* _WORK REQUEST 1_:
Reproduce a passage from the methodology text word for word. Begin at the words "What follows documents" and stop after "league-average points-per-possession baseline.".
* _WORK REQUEST 2_:
Translate this sentence from the methodology text into Spanish: "Basketball is a zero-sum exchange of possessions."

RAPM Signal. A Ridge-regularized Adjusted Plus-Minus is fit on the season's full possession matrix (λ cross-validated, Bayesian prior seeded from box-score impact). The resulting coefficient is team-demeaned to remove squad-quality inflation. §4.

↓

STAGE 3

Blend. Per-player inverse-variance weights combine the two signals in z-score space and back-transform to points per game. The output is published_impact — the number shown in the Impact column. §5.

↓

STAGE 4

Component & tracking views. Alongside Impact, the leaderboard displays PBP Credit components as a diagnostic decomposition (§6) and the NBA's Inside-the-Game optical metrics as an independent third lens (§7).

What follows documents each stage in full. Everything is published: equations, coefficients, derivations, sample sizes. No black boxes.

SIGNAL A — BOX-SCORE POSSESSION VALUE

Basketball is a zero-sum exchange of possessions. An NBA possession produces, on average, 1.12 points. Every event during a possession either moves the expected outcome up or down. Signal A values each event by its possession-outcome delta, attributes it to the player who caused it, and sums the result into a per-game number: total_impact.

Equation 3.1 · Possession value delta(3.1) Δv_event = E[points | event] − 1.12 Every event's contribution is expressed relative to the league-average points-per-possession baseline.

Shot-difficulty adjustment

Before we value a made or missed shot, we need to know how hard it was. Our shot-difficulty model is empirical: every NBA shot is classified into one of 121 types defined by subtype (dunk, layup, pull-up, step-back, etc.), distance bucket, and shot value (2pt or 3pt). The expected FG% for each type is the observed success rate of all such shots in our training set. No latent variables, no modeling assumptions.

**Table 3.1 —** Sample of the shot-difficulty lookup. Full table has 121 entries. Built from 1,030,404 shots across four NBA seasons (2021-22 through 2025-26).
Shot type	Expected FG%	Sample size
Dunk (0–4 ft)	89.5%	n = 45,885
Layup (0–4 ft)	61.2%	n = 175,363
Driving Layup (0–4 ft)	54.8%	n = 15,444
Jump Shot (11–16 ft)	44.4%	n = 75,180
Catch-and-shoot 3PT (23+ ft)	36.0%	n = 374,430
Pull-up 3PT (23+ ft)	32.3%	n = 12,877
Step-back 3PT (23+ ft)	34.2%	n = 6,952

Event coefficients

Non-scoring events are valued by the empirical change in expected possession outcome they produce. Each coefficient below is measured directly from league-observed outcomes, not calibrated.

[Stored records]

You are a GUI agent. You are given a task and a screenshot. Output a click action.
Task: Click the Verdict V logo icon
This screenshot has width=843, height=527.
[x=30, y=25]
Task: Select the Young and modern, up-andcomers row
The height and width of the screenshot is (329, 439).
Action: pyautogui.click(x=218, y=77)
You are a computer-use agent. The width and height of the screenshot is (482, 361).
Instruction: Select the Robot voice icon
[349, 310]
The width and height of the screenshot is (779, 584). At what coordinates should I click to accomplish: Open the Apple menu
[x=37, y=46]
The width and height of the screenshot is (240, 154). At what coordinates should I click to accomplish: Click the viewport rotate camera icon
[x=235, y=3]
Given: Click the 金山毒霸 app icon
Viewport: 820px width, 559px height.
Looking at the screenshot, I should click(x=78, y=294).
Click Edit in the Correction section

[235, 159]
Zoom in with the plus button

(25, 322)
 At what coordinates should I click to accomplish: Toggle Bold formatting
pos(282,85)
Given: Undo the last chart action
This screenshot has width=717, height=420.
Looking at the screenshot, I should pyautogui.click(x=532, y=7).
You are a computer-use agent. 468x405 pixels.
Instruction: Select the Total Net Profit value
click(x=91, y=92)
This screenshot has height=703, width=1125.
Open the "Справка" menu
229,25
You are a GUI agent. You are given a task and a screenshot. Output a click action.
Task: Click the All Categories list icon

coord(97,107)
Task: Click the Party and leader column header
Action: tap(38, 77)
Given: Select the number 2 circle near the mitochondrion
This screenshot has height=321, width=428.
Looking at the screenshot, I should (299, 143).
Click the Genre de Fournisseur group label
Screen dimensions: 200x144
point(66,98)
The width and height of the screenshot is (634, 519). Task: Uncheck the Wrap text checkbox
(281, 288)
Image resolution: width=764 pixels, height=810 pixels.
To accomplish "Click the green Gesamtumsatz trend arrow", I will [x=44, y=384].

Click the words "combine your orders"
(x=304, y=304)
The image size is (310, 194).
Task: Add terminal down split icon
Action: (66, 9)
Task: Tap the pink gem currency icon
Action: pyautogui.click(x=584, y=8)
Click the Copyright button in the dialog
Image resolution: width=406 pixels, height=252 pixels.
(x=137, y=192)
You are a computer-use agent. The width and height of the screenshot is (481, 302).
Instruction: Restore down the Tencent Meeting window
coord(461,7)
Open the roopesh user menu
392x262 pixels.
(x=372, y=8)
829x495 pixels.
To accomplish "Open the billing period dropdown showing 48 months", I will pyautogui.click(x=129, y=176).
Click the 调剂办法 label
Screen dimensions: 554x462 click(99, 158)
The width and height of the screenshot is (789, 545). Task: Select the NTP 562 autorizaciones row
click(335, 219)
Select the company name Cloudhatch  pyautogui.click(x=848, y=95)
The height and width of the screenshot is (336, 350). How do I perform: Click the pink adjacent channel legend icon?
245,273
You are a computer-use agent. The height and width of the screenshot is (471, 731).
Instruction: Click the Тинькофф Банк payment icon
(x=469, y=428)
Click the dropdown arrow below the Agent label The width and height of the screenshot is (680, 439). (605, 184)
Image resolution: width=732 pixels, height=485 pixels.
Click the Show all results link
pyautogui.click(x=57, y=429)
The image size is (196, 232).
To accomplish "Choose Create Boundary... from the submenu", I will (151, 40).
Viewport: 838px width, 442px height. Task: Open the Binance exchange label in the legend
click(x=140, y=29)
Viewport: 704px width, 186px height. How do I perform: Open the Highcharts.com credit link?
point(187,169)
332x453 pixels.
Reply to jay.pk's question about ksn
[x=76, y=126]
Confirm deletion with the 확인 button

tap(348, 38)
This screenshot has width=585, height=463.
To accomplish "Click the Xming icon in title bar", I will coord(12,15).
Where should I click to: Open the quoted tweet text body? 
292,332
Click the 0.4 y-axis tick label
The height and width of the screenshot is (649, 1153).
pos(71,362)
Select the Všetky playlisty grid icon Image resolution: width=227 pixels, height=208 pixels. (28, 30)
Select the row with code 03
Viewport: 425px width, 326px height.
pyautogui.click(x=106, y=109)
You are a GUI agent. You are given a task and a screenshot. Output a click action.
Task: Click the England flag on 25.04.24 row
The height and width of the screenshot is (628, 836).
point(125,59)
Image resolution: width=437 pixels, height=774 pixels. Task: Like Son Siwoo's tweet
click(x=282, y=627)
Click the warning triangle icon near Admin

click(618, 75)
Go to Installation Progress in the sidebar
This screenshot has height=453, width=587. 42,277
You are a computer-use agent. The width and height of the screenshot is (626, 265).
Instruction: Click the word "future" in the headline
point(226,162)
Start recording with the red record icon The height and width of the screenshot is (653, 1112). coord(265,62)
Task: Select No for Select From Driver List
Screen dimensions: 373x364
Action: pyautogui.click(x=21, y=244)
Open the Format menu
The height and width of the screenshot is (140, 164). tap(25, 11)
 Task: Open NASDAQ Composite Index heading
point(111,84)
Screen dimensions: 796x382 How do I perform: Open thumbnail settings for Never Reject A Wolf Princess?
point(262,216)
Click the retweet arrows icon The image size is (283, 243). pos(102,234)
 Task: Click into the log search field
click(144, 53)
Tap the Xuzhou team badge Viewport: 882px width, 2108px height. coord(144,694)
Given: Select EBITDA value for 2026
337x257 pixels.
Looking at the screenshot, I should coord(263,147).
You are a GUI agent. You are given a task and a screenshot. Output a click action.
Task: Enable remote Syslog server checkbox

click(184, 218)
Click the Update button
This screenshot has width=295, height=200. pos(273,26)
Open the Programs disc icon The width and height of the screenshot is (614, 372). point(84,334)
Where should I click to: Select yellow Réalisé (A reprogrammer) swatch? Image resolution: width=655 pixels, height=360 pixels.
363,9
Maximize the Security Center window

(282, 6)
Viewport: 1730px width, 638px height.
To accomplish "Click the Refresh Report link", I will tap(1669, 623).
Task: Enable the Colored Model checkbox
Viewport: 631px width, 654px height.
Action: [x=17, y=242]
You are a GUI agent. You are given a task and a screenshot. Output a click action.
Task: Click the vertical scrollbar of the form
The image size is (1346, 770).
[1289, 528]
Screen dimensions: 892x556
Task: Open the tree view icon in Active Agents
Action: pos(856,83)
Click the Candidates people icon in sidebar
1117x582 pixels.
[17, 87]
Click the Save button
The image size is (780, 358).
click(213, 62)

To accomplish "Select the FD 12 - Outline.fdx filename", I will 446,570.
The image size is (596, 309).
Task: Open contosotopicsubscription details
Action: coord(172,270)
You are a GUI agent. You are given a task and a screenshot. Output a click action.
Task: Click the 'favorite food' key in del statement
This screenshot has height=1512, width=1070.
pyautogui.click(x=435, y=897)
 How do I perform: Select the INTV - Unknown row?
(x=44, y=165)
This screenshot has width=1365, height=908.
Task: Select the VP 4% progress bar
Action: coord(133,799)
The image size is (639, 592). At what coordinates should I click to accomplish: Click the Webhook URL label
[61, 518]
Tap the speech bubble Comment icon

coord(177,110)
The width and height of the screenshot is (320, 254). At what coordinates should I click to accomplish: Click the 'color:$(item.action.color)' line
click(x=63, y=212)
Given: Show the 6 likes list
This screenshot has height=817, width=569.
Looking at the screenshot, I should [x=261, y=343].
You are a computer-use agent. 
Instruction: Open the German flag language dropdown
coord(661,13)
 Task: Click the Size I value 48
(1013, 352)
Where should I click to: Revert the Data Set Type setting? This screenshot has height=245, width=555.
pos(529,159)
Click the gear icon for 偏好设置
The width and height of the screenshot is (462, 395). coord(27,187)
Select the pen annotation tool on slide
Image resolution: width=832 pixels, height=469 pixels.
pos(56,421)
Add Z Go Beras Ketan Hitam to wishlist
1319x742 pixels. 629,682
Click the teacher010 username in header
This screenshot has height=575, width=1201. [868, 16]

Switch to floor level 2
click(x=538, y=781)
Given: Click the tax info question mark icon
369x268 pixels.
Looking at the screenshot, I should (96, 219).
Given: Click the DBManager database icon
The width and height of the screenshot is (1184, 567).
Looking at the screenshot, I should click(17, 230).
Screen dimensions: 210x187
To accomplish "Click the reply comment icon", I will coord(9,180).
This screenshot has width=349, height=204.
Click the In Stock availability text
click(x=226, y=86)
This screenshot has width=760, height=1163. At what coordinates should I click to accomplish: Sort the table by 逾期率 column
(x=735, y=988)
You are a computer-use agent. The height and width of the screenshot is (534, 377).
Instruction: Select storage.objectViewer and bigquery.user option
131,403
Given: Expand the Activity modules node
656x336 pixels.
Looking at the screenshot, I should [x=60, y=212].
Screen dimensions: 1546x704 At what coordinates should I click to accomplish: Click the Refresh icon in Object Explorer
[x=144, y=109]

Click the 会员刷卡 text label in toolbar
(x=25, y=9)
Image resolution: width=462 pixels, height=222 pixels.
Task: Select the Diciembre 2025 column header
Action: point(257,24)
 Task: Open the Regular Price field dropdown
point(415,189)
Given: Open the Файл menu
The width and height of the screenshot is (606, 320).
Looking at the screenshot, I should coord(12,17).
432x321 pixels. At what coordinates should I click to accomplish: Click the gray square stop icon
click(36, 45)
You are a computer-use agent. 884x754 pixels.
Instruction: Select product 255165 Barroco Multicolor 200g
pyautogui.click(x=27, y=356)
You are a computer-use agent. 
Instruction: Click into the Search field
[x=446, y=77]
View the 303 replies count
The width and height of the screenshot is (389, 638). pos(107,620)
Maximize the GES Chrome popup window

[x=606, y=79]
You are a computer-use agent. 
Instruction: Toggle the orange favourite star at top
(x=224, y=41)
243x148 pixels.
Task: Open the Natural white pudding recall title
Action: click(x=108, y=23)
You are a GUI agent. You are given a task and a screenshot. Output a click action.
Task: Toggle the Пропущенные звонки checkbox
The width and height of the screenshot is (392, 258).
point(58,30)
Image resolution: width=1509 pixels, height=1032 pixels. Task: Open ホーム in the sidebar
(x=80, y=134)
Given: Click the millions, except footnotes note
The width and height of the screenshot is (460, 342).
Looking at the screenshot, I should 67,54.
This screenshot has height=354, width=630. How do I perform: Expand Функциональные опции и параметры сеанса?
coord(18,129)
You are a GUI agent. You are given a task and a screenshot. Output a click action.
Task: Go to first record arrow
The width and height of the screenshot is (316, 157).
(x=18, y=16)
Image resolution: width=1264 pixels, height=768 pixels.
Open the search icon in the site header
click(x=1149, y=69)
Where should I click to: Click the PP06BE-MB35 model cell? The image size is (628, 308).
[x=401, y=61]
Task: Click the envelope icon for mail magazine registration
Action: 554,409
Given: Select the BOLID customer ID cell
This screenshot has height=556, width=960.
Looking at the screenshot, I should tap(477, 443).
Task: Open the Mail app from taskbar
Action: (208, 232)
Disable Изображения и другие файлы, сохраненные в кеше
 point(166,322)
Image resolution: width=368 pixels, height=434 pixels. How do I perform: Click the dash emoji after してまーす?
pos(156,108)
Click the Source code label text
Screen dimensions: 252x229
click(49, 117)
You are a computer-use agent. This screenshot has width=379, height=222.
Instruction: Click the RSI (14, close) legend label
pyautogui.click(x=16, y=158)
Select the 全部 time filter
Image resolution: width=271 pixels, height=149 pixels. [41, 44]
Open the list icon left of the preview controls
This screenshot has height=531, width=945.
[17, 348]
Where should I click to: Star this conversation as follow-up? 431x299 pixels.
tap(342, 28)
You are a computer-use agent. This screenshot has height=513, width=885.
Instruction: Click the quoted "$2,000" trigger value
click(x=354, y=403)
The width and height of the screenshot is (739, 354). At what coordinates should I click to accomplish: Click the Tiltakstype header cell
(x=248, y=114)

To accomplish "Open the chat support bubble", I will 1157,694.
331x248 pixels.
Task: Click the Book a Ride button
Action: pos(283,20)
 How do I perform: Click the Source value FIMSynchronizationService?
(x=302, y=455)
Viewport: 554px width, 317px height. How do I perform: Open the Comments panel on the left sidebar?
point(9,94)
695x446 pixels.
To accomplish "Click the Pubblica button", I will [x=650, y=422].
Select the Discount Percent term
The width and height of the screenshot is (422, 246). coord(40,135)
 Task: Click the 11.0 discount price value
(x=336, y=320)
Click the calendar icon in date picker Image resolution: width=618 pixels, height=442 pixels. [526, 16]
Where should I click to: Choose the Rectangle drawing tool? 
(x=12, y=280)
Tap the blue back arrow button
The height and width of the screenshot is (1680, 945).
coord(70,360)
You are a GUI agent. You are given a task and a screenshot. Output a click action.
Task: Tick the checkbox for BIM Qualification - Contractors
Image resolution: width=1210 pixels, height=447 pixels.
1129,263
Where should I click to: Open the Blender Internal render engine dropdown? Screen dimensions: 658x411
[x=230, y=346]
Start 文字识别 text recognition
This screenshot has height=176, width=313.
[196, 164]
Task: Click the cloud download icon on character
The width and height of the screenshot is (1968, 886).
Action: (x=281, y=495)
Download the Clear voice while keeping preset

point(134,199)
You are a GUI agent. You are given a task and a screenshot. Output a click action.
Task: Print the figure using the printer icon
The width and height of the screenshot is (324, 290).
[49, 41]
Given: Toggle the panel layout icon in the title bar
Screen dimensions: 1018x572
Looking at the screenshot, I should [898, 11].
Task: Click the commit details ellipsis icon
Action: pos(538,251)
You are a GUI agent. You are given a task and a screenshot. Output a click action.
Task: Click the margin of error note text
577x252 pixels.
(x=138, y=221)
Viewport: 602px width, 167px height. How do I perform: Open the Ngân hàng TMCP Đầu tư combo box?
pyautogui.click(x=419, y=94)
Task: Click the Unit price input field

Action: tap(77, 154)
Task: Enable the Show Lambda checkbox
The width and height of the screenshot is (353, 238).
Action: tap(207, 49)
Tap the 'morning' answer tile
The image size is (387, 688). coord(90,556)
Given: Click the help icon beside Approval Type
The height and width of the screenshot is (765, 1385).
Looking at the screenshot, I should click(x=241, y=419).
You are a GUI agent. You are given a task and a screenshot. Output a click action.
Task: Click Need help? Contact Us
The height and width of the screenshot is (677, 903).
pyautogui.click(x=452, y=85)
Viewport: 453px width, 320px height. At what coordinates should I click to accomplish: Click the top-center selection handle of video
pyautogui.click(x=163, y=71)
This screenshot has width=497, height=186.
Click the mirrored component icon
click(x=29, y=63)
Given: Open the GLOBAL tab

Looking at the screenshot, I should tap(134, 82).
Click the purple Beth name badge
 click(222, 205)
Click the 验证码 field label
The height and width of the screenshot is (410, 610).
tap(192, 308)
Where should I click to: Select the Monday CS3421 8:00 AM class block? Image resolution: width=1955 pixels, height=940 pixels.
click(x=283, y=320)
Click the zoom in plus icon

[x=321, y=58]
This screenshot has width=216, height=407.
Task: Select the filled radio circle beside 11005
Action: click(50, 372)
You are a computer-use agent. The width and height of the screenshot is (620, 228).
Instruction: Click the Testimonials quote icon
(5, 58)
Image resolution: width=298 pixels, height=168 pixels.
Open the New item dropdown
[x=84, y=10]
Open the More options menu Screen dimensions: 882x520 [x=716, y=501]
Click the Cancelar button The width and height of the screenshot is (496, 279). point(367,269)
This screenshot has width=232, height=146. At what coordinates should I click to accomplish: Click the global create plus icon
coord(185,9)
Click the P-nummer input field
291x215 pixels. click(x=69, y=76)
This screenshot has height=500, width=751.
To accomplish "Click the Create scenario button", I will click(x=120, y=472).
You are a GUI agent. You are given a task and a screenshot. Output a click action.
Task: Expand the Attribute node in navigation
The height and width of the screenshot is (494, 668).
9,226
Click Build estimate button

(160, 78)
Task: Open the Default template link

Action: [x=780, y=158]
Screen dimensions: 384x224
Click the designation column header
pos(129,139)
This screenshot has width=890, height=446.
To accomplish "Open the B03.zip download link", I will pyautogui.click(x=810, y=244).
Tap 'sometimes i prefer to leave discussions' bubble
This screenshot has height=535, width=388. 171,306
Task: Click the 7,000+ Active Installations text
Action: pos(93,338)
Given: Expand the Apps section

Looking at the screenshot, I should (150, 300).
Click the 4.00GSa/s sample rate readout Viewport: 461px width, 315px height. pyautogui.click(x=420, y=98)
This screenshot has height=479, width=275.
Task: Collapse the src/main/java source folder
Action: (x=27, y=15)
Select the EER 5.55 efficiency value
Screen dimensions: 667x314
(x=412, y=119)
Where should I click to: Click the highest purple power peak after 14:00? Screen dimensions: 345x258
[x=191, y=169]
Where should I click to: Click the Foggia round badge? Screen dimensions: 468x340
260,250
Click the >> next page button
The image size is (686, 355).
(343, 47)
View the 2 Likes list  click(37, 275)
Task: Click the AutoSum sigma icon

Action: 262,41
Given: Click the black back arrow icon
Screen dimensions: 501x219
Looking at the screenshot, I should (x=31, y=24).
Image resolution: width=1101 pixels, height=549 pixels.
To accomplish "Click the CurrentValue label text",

* _OUTPUT 1_:
What follows documents each stage in full. Everything is published: equations, coefficients, derivations, sample sizes. No black boxes.

SIGNAL A — BOX-SCORE POSSESSION VALUE

Basketball is a zero-sum exchange of possessions. An NBA possession produces, on average, 1.12 points. Every event during a possession either moves the expected outcome up or down. Signal A values each event by its possession-outcome delta, attributes it to the player who caused it, and sums the result into a per-game number: total_impact.

Equation 3.1 · Possession value delta(3.1) Δv_event = E[points | event] − 1.12 Every event's contribution is expressed relative to the league-average points-per-possession baseline.

* _OUTPUT 2_:
El baloncesto es un intercambio de posesiones de suma cero.